§ **WORK TASK**:
Look for the word "Given" in the records, and copy each line where it appears.

§ **SOURCE MATERIAL**:
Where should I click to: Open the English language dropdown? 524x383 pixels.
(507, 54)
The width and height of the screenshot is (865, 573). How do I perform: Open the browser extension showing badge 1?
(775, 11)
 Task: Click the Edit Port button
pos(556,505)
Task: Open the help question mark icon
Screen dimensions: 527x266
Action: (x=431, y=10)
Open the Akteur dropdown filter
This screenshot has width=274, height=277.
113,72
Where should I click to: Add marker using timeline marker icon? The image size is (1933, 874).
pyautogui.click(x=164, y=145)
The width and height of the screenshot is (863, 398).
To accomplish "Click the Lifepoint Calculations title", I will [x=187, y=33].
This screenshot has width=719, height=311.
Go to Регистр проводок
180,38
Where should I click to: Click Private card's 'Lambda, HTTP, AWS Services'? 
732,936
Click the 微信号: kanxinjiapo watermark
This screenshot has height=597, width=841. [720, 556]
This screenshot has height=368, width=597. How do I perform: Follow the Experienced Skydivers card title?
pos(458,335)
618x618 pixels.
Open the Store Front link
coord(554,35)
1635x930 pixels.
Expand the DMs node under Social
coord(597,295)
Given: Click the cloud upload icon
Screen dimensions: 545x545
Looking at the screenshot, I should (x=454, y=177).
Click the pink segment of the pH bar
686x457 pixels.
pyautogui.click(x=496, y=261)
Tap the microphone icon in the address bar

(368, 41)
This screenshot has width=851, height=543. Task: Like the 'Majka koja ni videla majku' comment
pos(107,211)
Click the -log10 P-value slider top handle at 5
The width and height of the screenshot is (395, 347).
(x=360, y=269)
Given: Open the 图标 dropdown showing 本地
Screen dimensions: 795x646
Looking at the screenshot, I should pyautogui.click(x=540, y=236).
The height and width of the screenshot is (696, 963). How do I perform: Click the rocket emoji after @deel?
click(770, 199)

§ **COMPLETED EXERCISE**:
Given: Click the cloud upload icon
Given: Open the 图标 dropdown showing 本地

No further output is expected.